§ PROBLEM DESCRIPTION: The records follow. Transcribe only the lines from the line containing "The width and" through the end, both ends included, and leave out the pictures.

Stored data entries:

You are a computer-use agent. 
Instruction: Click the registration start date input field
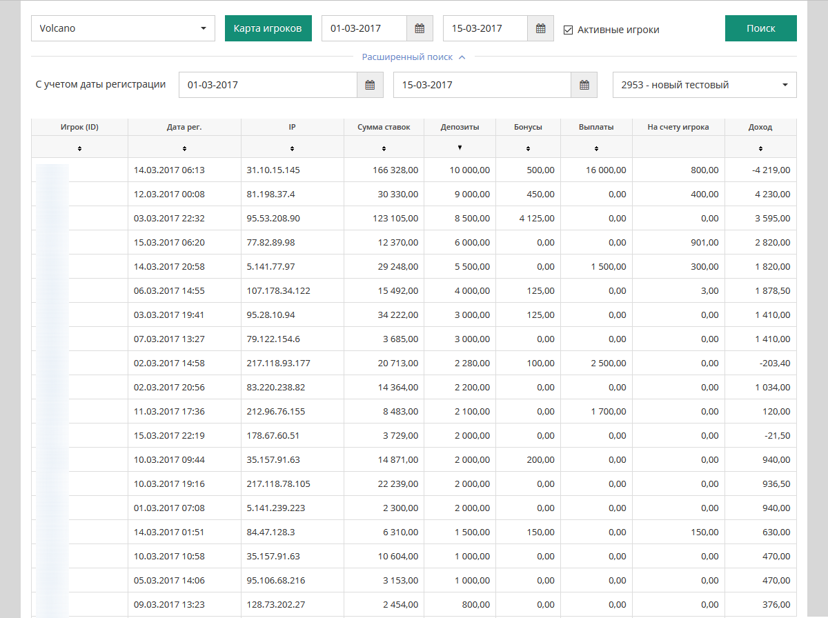tap(268, 85)
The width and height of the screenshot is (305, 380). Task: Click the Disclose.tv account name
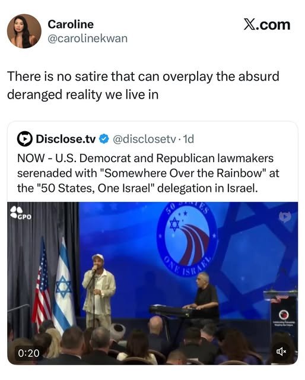click(66, 139)
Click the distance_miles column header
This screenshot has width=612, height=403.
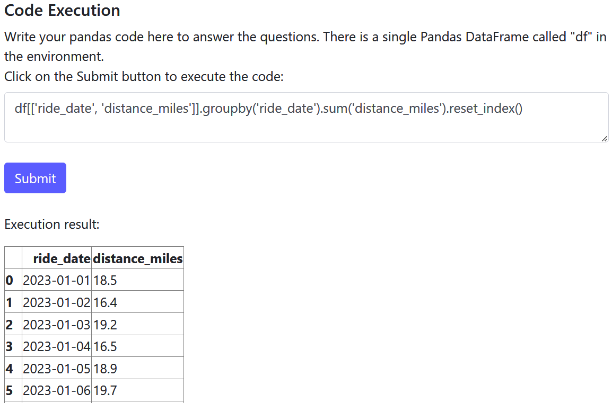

§ OUTPUT:
The width and height of the screenshot is (305, 380). Task: Click the Disclose.tv account name
click(66, 139)
Click the distance_miles column header
This screenshot has width=612, height=403.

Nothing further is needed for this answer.